More than half of the sheriffs interviewed for a National Association of Counties survey released Tuesday said they considered meth the most serious problem facing their departments.
“We’re finding out that this is bigger problem than we thought,” said Larry Naake,
executive director of the association. “Folks at the state and federal level need to know about this.”
Arrests go up in three years
About 90 percent of those interviewed reported increases in meth-related arrests in their counties over the past three years, packing jails in the Midwest and elsewhere.
The arrests also have swamped other county-level agencies that assist with caring for children whose parents have become addicted and with cleaning up toxic chemicals left behind by meth cookers.

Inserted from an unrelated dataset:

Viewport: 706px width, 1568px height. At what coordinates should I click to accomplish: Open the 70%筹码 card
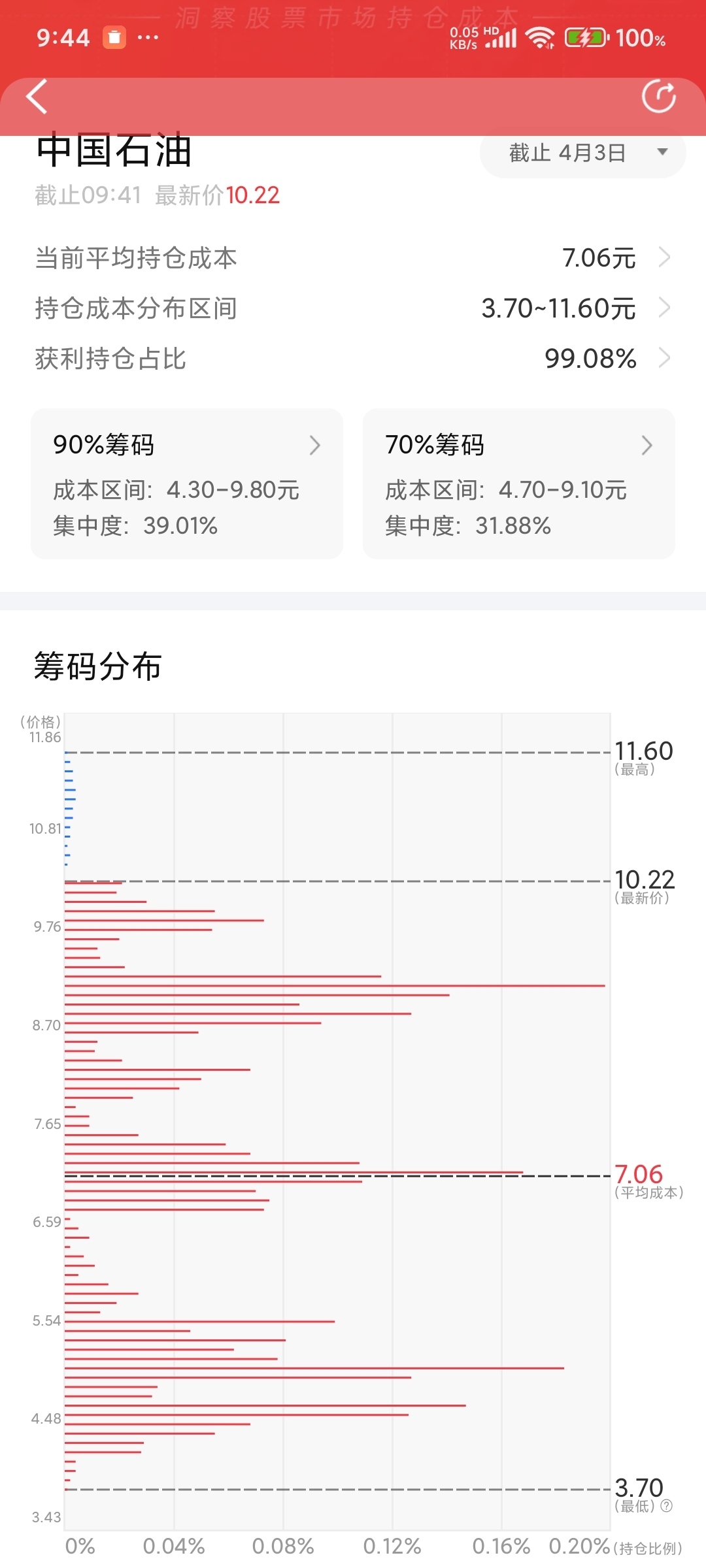point(519,483)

The report comes soon after the White House Office of National Drug Control Policy restated its stance that marijuana remains the nation’s most substantial drug problem.
Federal estimates show there are 15 million marijuana users, compared with the 1 million that might use meth.
Dave Murray, a policy analyst for the White House, said he understood that the meth problem moving through the nation was serious and substantial. But he disagreed that it had reached the state of an epidemic. “This thing is burning,
and because it’s burning, we’re going to put it out,” he said. “But we can’t turn our back on other threats.”
Most inmates linked to meth
Sheriff Jon Marvel of western Indiana’s Vigo County estimated that 80 percent of the inmates in his county’s jail in Terre Haute are held on meth-related charges.
He also points to an operating budget that has risen from $800,000 in 1999 to about $3.4 million last year as the best way to illustrate the stranglehold meth has on the county’s resources.
“I want it stopped, and I want it stopped now — and there is no way that’s going to happen,” Marvel said.